### Exercise goal
Could you continue the passage on scholarly books about digital poetry, picking up right after its final sentence?

### Document segment
※ ※ ※

Thus far, only two scholarly books have been written exclusively on digital poetry (poetry created on a computer that not only necessitates reading and interaction on a computer but that also exploits the capabilities of a digital computer) and only one has been written on electronic literature more broadly. Loss Glazier’s Digital Poetics (2002) was the first to provide a much-needed broad introduction to the field; the second, Christopher Funkhouser’s Prehistoric Digital Poetry (2007), is an impressive account of digital poetry from 1950 up to the advent of the Internet; and finally, N. Katherine Hayles’ Electronic Literature (2008) provides both a short overview of the field of electronic literature (which includes some digital poetry) along with readings of select works via fields such as informatics, global finance, and codework. However, while all three are defining works, the fields of e-literature and digital poetry are now ready for a book such as mine that is both a more specific intervention as well as one that takes up particular tenets of media studies to better account for how certain kinds of bookbound and digital poetry exemplify what I call above a media poetics.

※ ※ ※

### Dataset content

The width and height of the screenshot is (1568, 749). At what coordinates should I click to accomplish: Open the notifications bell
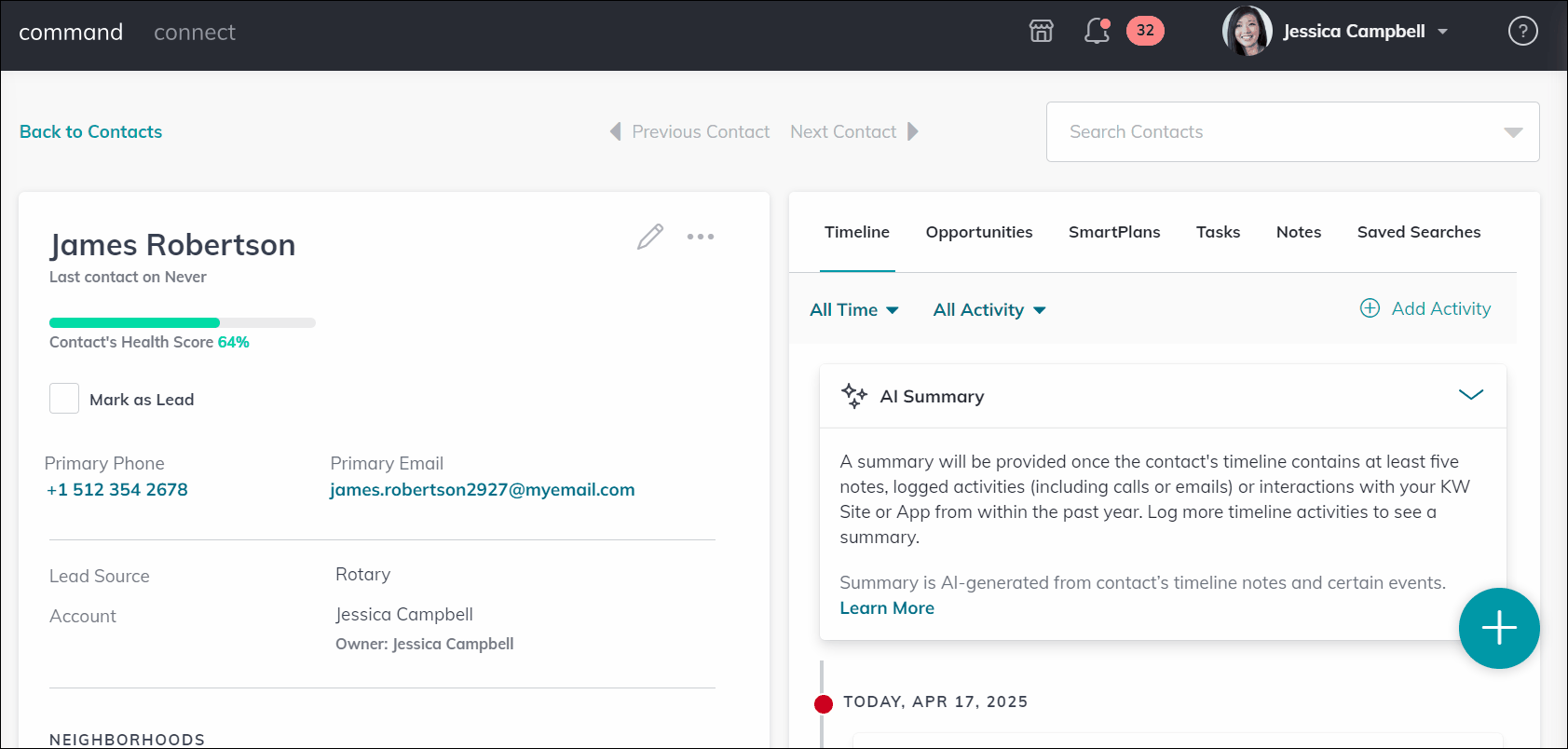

※ ※ ※

### Written reply
The primary methodology from media studies that implicitly underlies my book is the burgeoning field of ‘media archaeology,’ based on the early work of Michel Foucault and articulated by theorists such as Geert Lovink and Jussi Parikka. Crucially, for Lovink and Parikka, media archaeology does not try to escape the vantage of the digital present to get to an untainted understanding of the analog past. Rather, it reads the digital into or even against the past, uncovering a history of stops and starts, overlapping media eruptions. Further, for media archaeology the study of media history is conceived of as a shifting practice of uncovering the ways in which media themselves, in a very physical sense, engender and delimit what can be said, what can be thought. However, as no book on media archaeology has yet to thoroughly engage with the literary, my book is an innovation in the field of media studies insofar as it uses this methodology to read “writing interfaces.”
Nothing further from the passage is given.